Research

And the Clinical Education Grant Recipients Are…

By Marsea NelsonJune 26, 2015

silhouette of man and woman side by side

Photo credit: Shutterstock

Two teams will conduct innovative research projects with the aim of helping to solve the preceptor problem.

The recipients of the PAEA Board of Director’s new research grant program have been chosen. For this inaugural year, the board designated $50,000 to support research that aims to identify factors that minimize real or perceived barriers to clinical training of PA students through educational or other interventions.

“Finding adequate clinical sites is of significant concern for many, if not the majority, of PA programs,” said PAEA’s Head of Research Tony Miller, MEd, PA-C. “The board recognized that funding research is one important way we can tackle the problem.”

Head shots side by side
Timothy Evans and Mitzi D’Aquila are this year’s grant recipients. (Photos courtesy Evans and D’Aquila)

One grant was awarded to Principal Investigator Timothy Evans, MD, PhD, of MEDEX Northwest in Seattle. His co-investigators are Keren Wick, PhD, also from MEDEX, and Steven Skaggs, MPAS, PA-C, and Tiffani Burgin, MPAS, PA-C, from the University of Texas Health Science Center at San Antonio.

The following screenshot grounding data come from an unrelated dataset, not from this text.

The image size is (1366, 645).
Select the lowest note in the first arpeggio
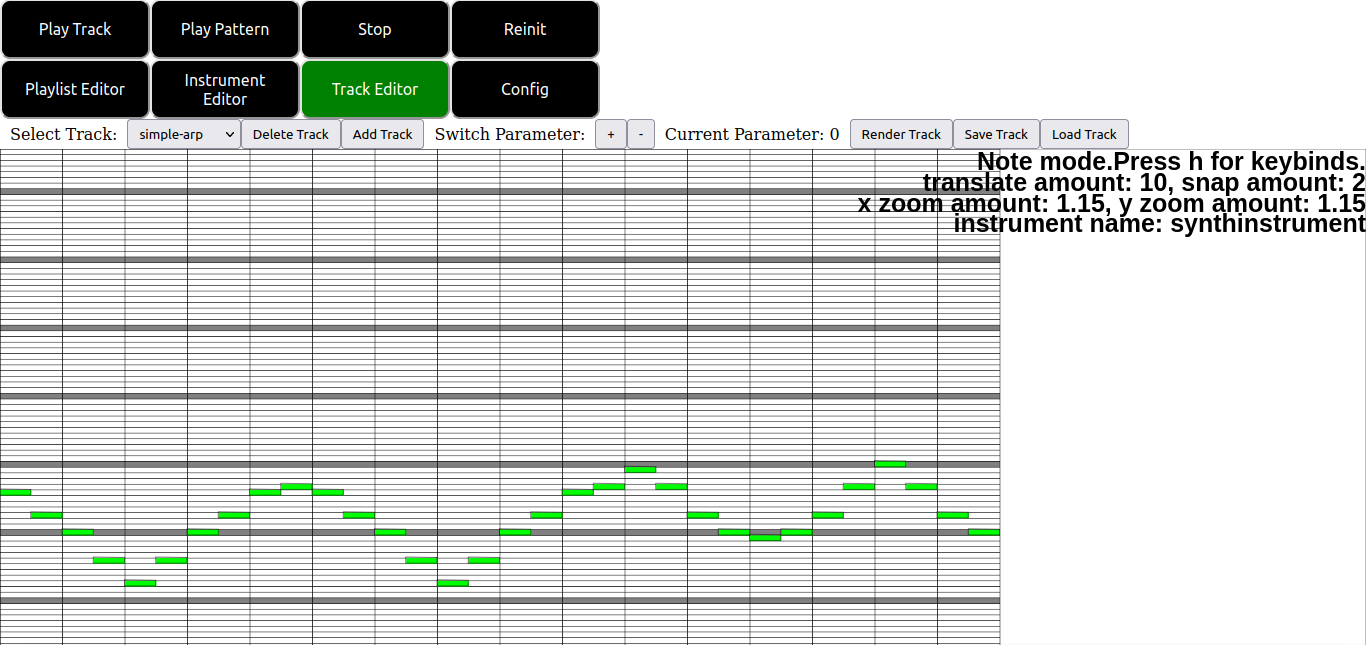pyautogui.click(x=140, y=582)
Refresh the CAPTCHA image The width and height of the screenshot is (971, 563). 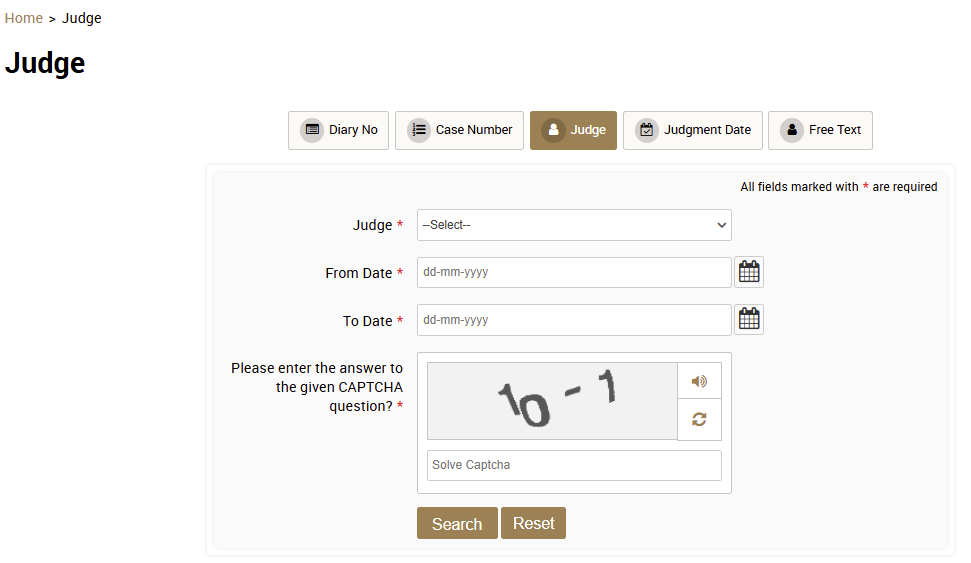[x=699, y=419]
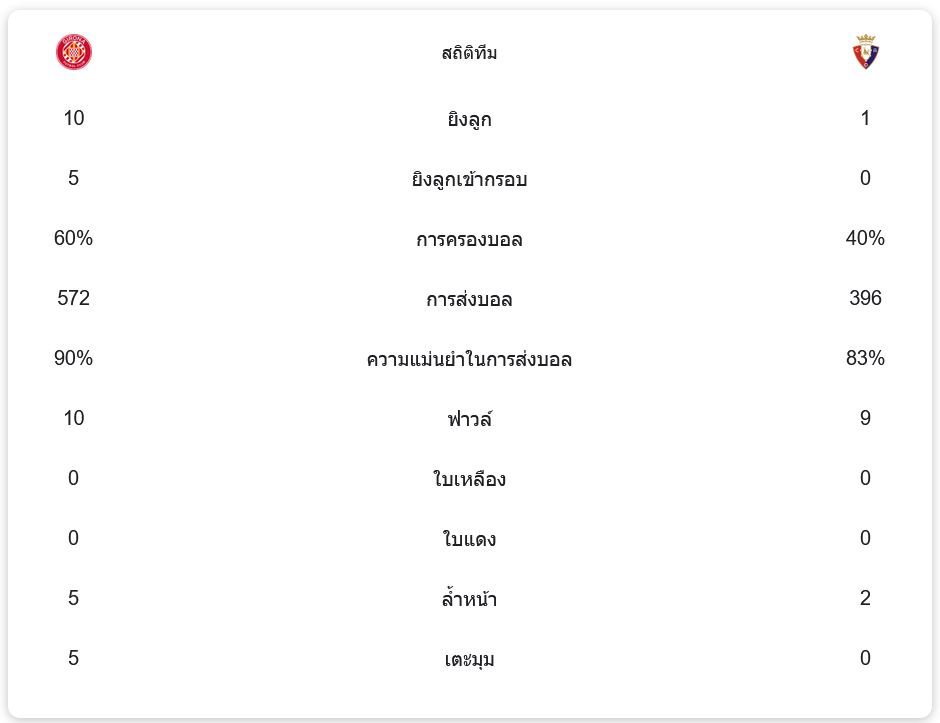940x723 pixels.
Task: Click the การส่งบอล passes label
Action: tap(469, 300)
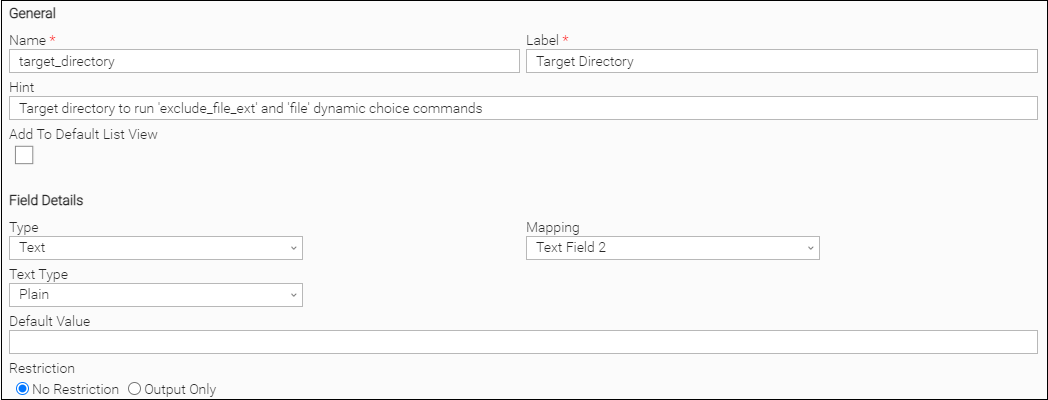This screenshot has height=400, width=1048.
Task: Click the Field Details section heading
Action: click(46, 200)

Evans and his team will develop a two-fold pilot program. First they’ll observe 24 preceptors to measure how students affect their productivity. They’ll do this by evaluating the preceptor’s efficiency before the student arrives, early in the student’s rotation, and toward the end of the student’s rotation.

During the second part of the study, the researchers will interview the preceptors to identify best practices. They’ll then develop materials to inform recruitment, orientation, and training of future preceptors.

“There’s a belief that preceptors’ productivity takes a hit, but no one, to my knowledge, has actually gone out and measured it [in any health care field],” Evans said. “If there is a decrease in productivity, we want to know how big it is and then what is different in the precepting practice of those who do suffer a productivity decrease and those who don’t.”

Evans said he’s had this research idea for years but has had difficulty securing funding. “We certainly couldn’t have done it in exactly the way we’re going to do it [without this grant],” he added.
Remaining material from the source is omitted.